* What is needed: Copy the records below word for word, leaving out the pictures.

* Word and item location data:

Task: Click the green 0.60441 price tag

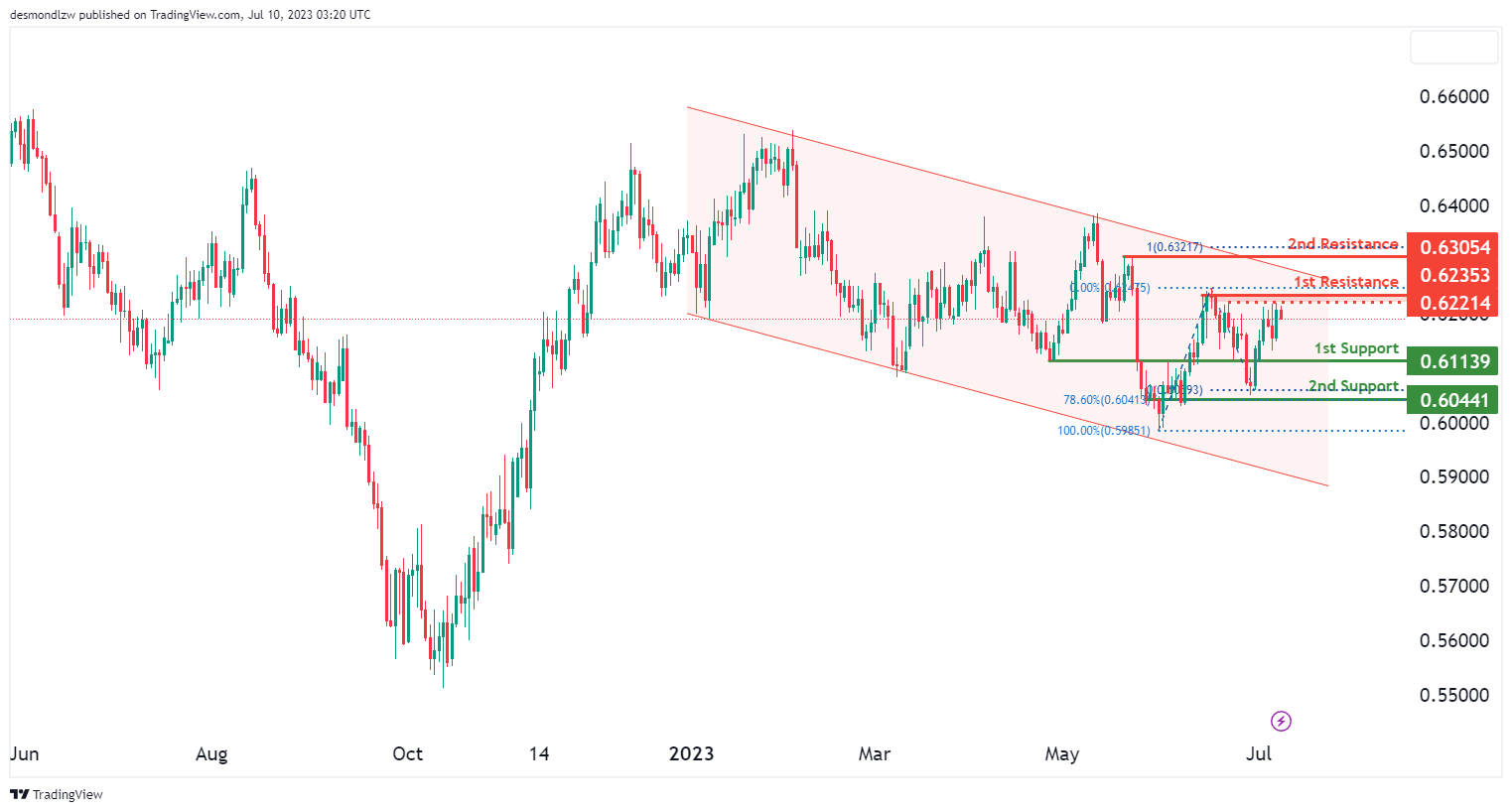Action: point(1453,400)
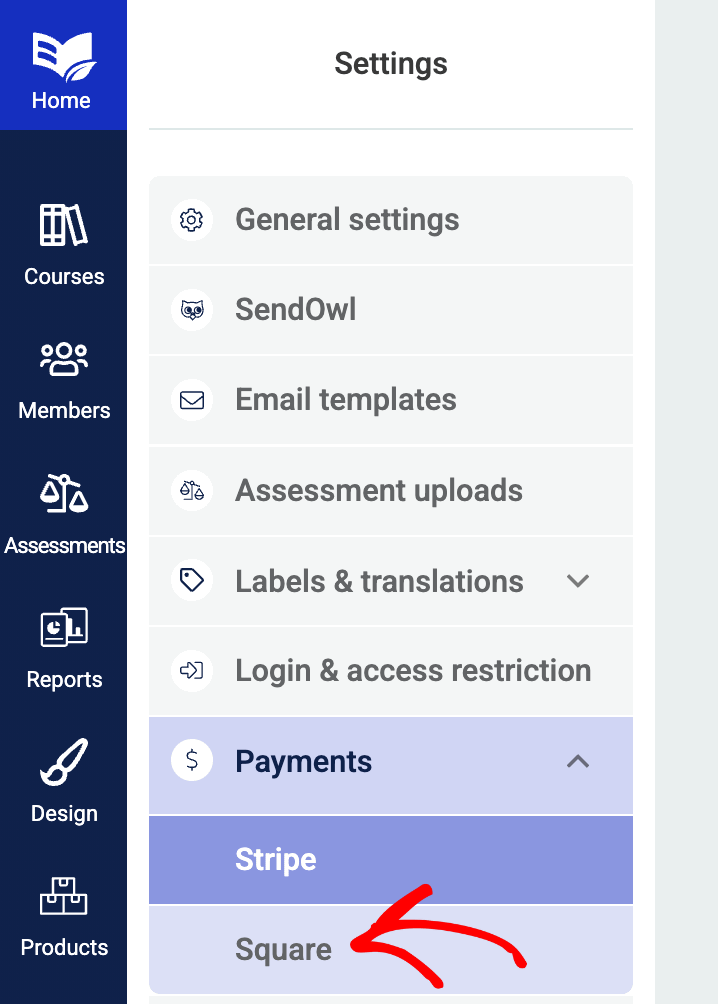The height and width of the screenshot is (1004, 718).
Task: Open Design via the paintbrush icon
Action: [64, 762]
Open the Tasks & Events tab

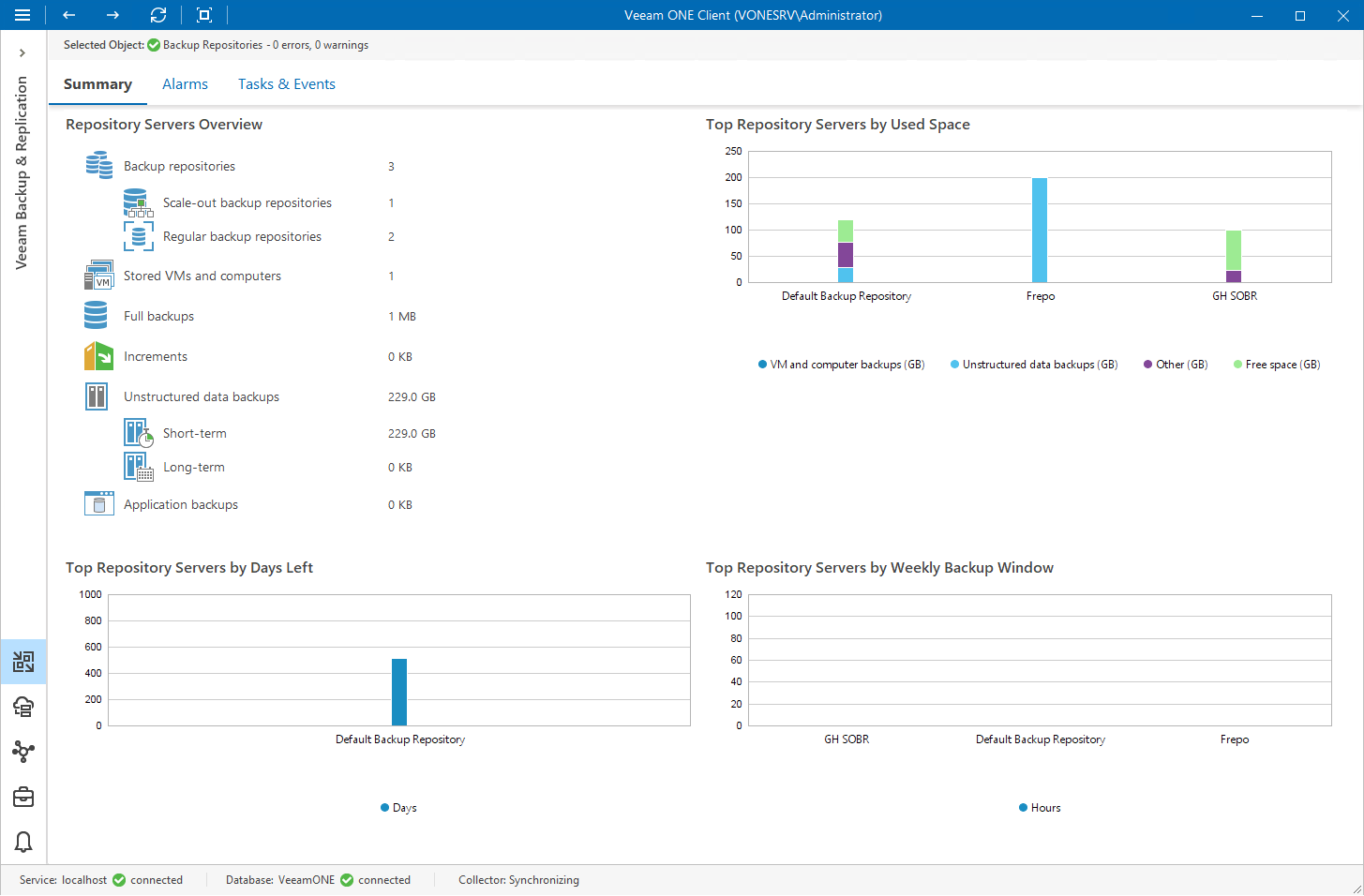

* Answer to the problem:
Task: Click the green 0.60441 price tag

Action: point(1453,400)
The height and width of the screenshot is (1004, 718).
Task: Open Design via the paintbrush icon
Action: [64, 762]
Open the Tasks & Events tab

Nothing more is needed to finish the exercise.